Exercise instructions:
Please edit everything in the listing below from the line containing "You are a computer-use" down through the line containing "The width and" so that "second" becomes "first", with all else kept the same. Return only those lines.
** Start Record set **
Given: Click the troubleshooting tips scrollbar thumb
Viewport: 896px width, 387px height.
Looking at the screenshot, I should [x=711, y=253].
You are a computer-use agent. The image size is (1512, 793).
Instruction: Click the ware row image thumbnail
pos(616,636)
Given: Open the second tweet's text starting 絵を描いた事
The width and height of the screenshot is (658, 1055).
** End Record set **
** Start Record set **
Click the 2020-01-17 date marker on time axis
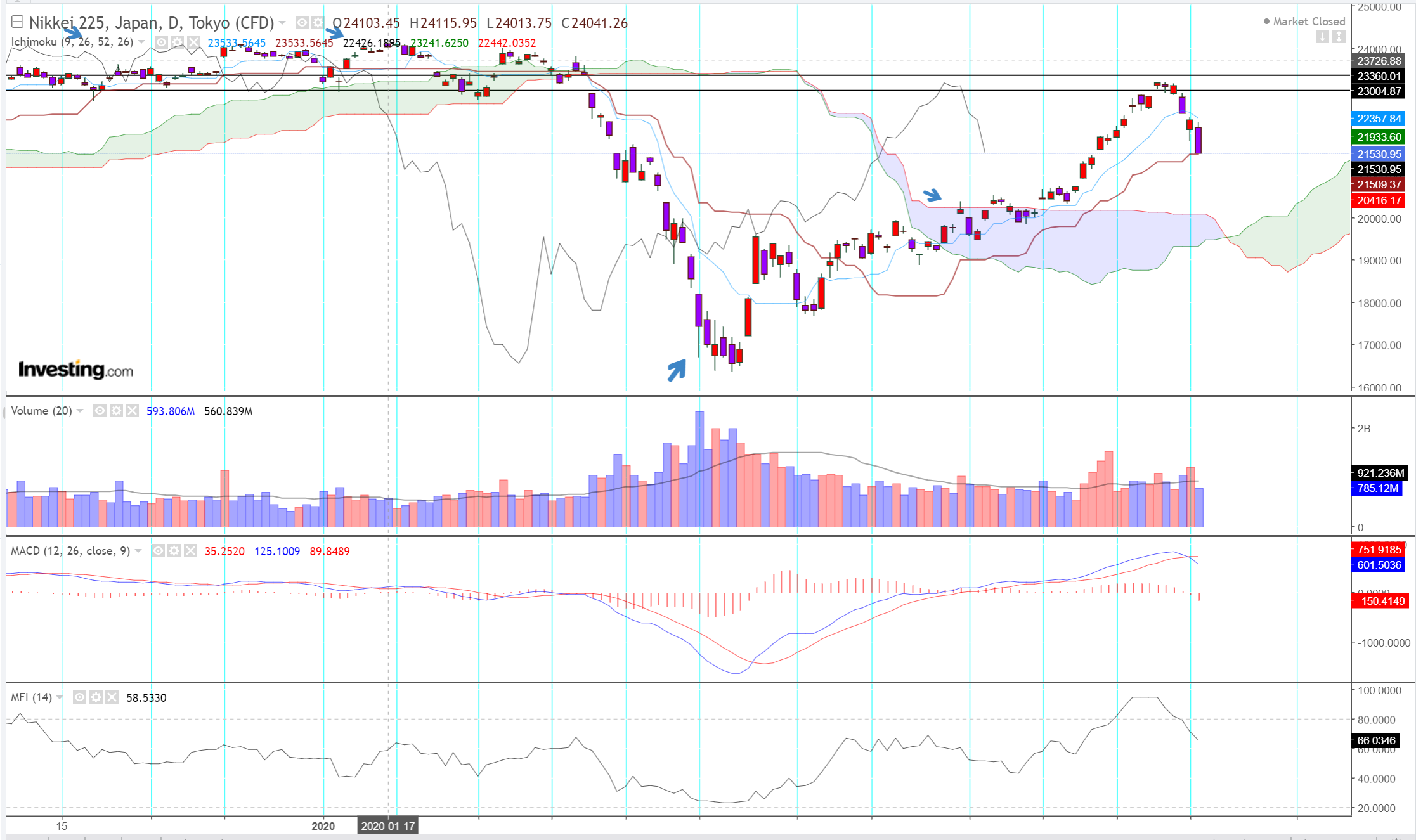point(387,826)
** End Record set **
Full answer:
You are a computer-use agent. The image size is (1512, 793).
Instruction: Click the ware row image thumbnail
pos(616,636)
Given: Open the first tweet's text starting 絵を描いた事
The width and height of the screenshot is (658, 1055).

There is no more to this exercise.